Mobile chat applications like WeChat are widely used for group discussion of a predefined topic or text, which may commonly lead to the appearance of the trunk-branch pattern, referring to multiple responses to a single post. Teachers could also take advantage of the features of this turn-taking pattern for organising a debate or a lead-in of a topic. Both debating and topic lead-in share a similar interaction pattern with one post leading to multiple responses. Again, the summary of the discussion can be arranged for pedagogic needs if the “messiness” of chat text results in confusion of questions and misaligned turns.
Teachers can also take the sequential movement (i.e., follow a single linear pattern) in their online pedagogical design. They may arrange a storytelling activity by requiring each student to take turns to post one conversational turn only. By the sequential movement one by one, equal opportunity for participation will be guaranteed in this activity. This shows the affordance of mobile text chat as a collaborative tool to fulfil the pedagogic needs of various activities in online contexts.

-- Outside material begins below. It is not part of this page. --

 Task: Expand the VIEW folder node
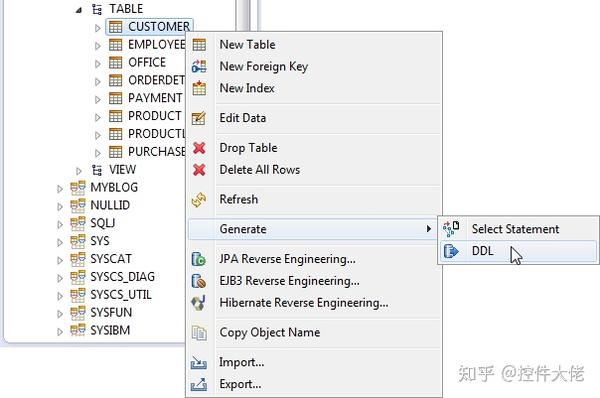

Much more research is needed on how online learning tools impact the experience and outcomes of teaching and learning in school contexts. This project has sought to contribute to our understanding of these technologies’ possibilities for learning. Our data shows that users developed genre-specific interaction modes that may be at odds with interaction conventions in formal education environments. The designs for using these tools proposed here may form a starting point for exploring in more detail the possibilities of applying them in online learning contexts. We have deliberately not sought to address the ethical dilemmas surrounding the use of mobile technology, or to comment on issues of access or accessibility. These, too, are areas that should most certainly form a strong line of enquiry in future investigations. Moreover, appropriate visualization will greatly add value to understanding of features of interactional patterns (e.g., the improvement of Figure 3 compared with Figure 2). Visualization of more complex and multimodal online conversations requires further attention from researchers as well.